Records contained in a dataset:
============================================================
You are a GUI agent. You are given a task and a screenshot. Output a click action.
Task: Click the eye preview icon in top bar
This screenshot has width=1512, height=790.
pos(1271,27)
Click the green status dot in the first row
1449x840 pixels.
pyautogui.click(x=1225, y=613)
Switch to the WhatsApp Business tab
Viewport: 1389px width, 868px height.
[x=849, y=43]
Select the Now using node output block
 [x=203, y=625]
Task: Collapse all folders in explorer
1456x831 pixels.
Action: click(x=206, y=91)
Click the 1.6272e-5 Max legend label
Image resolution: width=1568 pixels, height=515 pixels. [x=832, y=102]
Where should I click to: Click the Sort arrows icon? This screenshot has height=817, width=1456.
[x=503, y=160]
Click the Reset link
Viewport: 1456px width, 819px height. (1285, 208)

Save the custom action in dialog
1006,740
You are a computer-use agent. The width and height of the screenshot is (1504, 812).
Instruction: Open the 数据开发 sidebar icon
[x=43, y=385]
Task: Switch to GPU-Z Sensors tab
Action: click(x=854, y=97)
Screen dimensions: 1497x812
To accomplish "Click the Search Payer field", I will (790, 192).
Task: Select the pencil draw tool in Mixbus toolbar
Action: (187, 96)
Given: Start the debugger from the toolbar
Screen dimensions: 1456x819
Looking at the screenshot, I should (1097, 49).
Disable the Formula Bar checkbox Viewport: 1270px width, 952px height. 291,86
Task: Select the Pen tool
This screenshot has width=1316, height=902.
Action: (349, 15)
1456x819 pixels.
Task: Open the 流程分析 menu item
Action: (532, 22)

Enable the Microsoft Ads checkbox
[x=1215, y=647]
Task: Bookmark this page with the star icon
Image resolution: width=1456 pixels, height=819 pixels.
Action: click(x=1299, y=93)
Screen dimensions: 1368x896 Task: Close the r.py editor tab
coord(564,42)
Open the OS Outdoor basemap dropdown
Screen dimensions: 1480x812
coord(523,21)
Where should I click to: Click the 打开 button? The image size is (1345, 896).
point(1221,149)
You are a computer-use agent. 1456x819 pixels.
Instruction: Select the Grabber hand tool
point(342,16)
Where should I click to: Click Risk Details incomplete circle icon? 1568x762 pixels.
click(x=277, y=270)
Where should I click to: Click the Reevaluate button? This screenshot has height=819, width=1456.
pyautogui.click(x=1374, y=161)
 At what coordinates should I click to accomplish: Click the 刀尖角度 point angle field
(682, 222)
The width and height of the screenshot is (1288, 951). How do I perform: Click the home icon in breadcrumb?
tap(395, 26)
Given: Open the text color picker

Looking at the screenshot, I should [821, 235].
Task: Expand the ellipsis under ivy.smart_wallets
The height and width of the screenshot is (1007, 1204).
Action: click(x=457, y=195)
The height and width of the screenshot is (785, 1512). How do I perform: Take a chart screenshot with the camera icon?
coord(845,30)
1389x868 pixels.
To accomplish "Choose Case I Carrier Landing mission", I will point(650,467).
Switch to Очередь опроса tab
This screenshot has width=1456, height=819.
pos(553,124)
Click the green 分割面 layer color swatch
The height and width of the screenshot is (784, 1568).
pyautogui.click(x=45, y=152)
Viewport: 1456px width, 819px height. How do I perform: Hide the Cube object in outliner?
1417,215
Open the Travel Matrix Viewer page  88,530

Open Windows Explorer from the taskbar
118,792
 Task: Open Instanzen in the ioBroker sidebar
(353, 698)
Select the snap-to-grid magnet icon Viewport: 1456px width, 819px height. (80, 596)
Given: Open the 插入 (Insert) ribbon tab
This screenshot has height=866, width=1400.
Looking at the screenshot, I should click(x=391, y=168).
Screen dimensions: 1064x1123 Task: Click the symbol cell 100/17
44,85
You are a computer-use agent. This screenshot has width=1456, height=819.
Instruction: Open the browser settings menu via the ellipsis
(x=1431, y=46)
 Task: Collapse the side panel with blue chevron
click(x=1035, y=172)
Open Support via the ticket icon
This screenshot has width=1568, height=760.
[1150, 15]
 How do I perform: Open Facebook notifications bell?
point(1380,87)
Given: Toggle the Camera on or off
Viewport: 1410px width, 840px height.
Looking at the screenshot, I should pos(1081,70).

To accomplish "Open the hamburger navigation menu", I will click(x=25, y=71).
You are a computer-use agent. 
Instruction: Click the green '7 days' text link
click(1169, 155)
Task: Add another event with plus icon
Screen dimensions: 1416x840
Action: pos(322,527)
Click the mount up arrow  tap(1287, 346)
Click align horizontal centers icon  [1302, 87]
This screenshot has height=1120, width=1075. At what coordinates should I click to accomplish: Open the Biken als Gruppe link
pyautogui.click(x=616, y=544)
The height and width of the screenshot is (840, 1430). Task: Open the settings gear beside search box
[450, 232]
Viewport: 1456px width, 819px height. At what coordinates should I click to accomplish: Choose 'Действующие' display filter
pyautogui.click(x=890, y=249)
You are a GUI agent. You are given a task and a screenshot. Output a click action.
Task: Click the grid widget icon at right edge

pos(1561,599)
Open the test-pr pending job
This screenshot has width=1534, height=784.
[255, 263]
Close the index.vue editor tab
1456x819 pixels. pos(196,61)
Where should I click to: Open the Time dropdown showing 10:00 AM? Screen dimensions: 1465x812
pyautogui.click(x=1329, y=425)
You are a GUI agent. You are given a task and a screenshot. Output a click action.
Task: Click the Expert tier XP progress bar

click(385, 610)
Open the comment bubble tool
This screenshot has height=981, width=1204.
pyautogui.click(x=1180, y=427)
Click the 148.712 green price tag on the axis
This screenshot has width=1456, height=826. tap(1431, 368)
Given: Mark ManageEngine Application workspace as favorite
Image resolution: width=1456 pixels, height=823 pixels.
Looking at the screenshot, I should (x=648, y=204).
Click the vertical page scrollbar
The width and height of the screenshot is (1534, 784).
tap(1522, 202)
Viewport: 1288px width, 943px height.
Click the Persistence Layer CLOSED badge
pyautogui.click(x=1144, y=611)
============================================================
Work order: Scan the entries above for the string "computer" and copy each line that contains it.

Response to the task:
You are a computer-use agent. The width and height of the screenshot is (1504, 812).
You are a computer-use agent. 1456x819 pixels.
You are a computer-use agent. This screenshot has width=1456, height=819.
You are a computer-use agent. 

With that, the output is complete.